● YOUR GOAL
Transcribe the entries below word for word, beginning at the line with "This screenshot has height=742, width=1048." and stopping after the line with "The image size is (1512, 811)."; drop all pictures.

Stored data:

####################

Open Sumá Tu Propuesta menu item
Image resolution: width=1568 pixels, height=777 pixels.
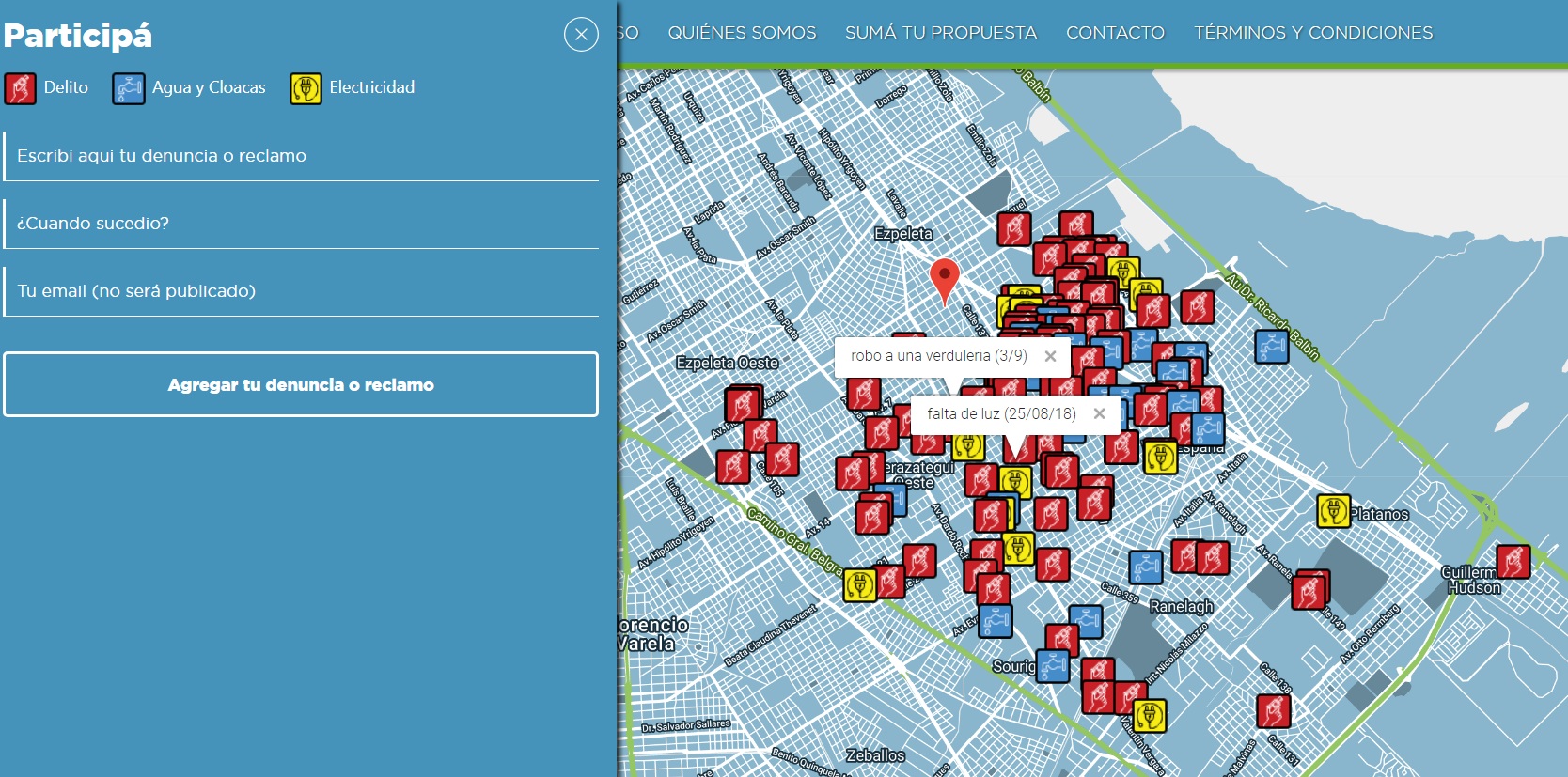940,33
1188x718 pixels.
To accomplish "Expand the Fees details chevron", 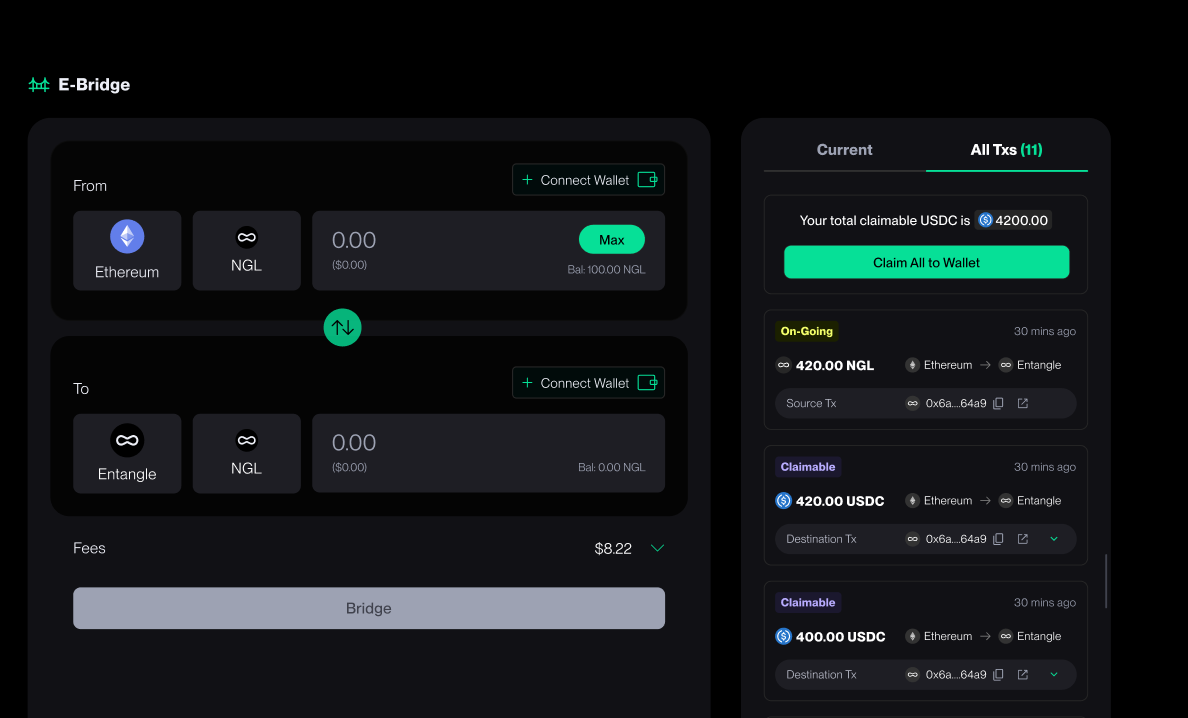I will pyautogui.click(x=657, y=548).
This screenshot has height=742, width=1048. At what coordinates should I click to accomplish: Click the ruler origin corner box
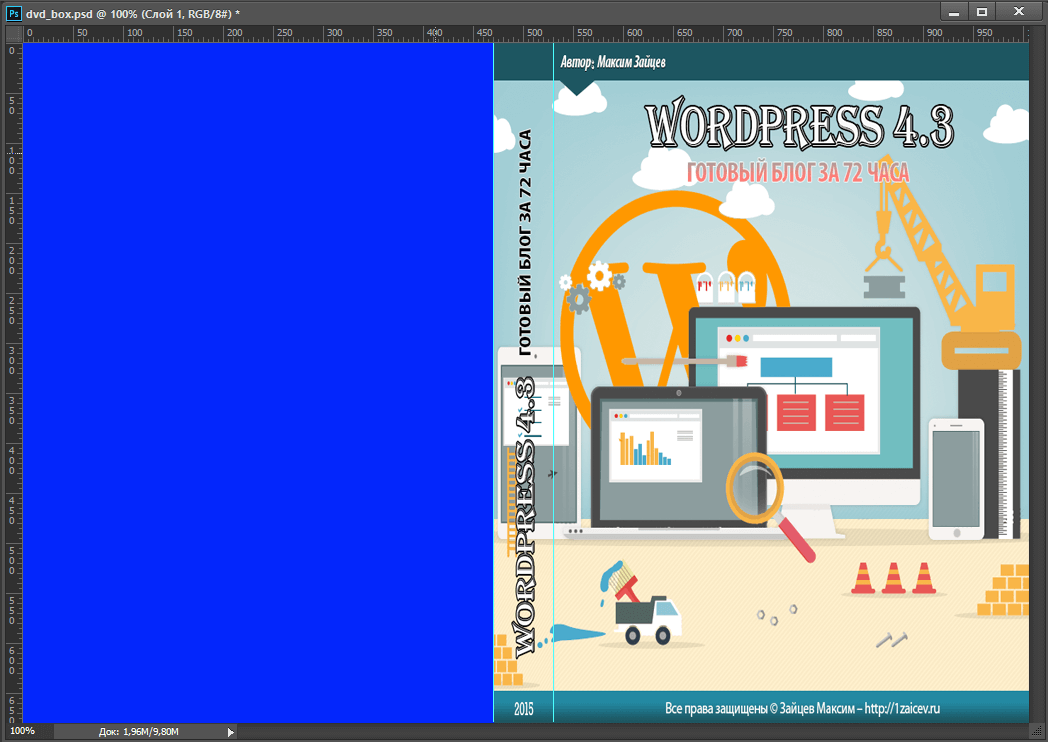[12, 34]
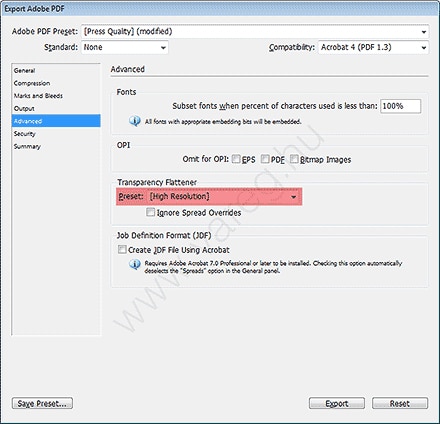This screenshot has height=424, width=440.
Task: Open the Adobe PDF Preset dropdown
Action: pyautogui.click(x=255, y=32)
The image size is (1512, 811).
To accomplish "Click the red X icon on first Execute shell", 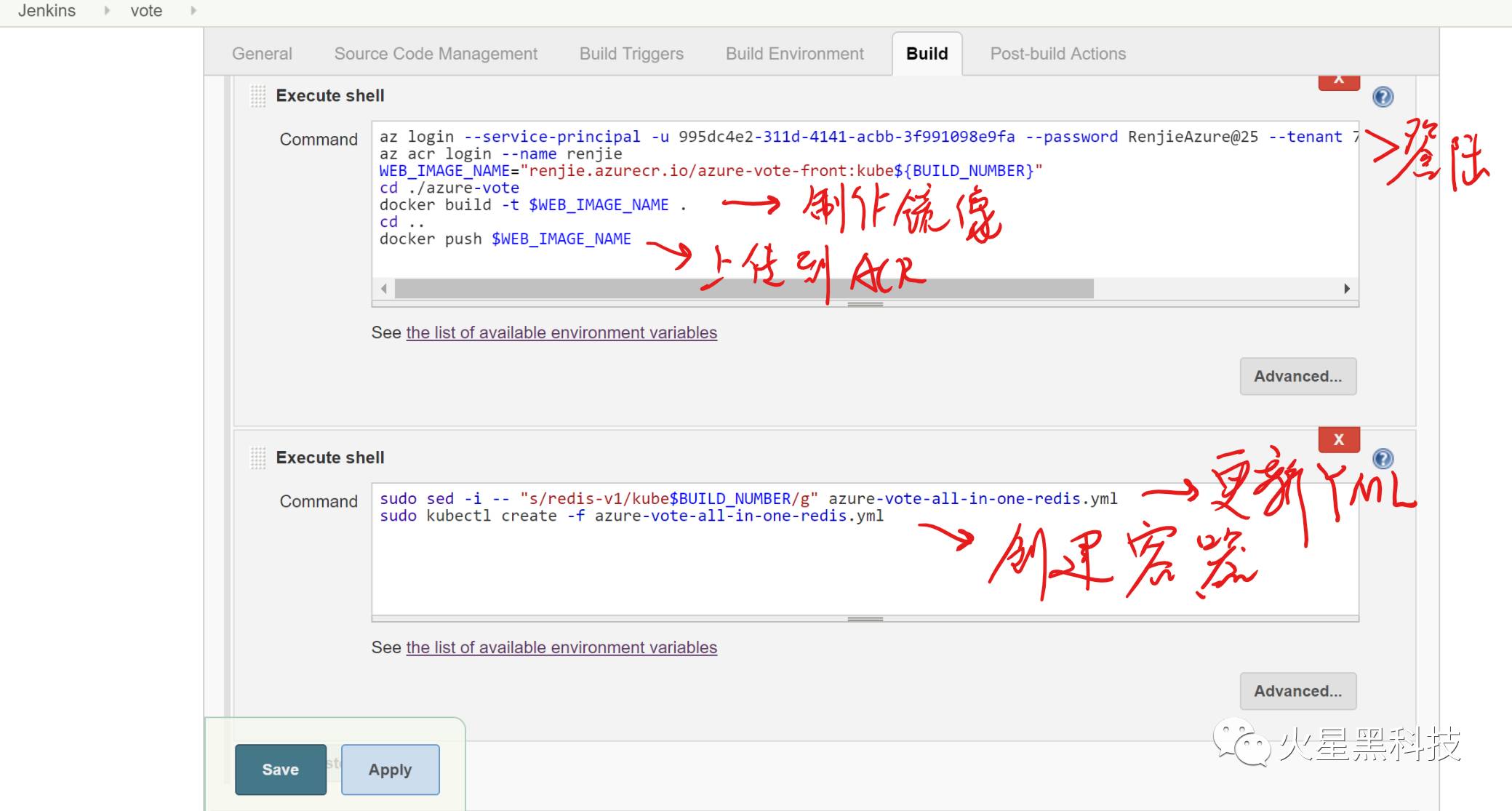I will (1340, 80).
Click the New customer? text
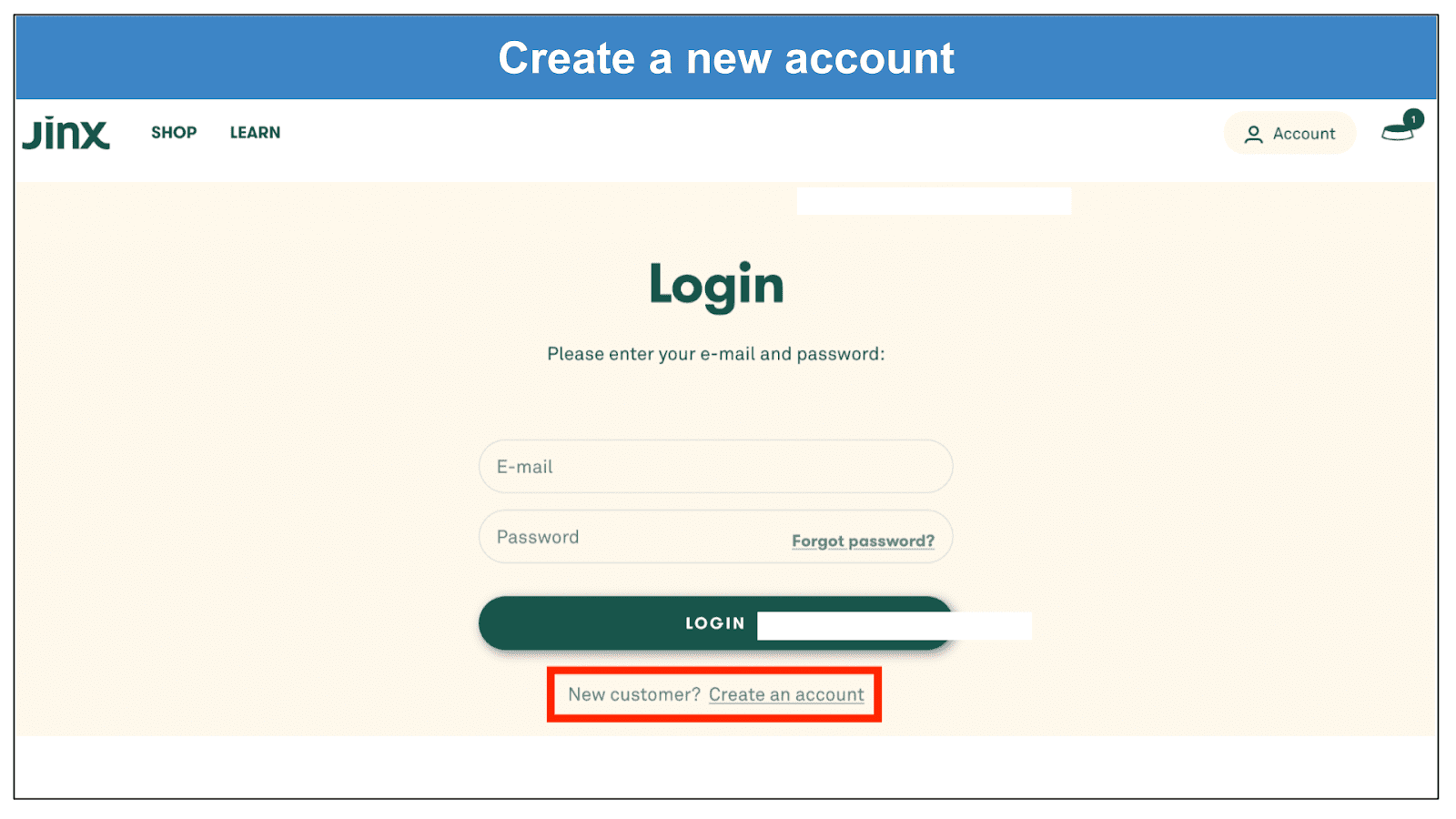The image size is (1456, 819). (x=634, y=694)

####################

● RESPONSE TO THIS TASK
This screenshot has height=742, width=1048. At what coordinates should I click to accomplish: Click the ruler origin corner box
[12, 34]
This screenshot has height=424, width=440.
Task: Open the Adobe PDF Preset dropdown
Action: pyautogui.click(x=255, y=32)
The image size is (1512, 811).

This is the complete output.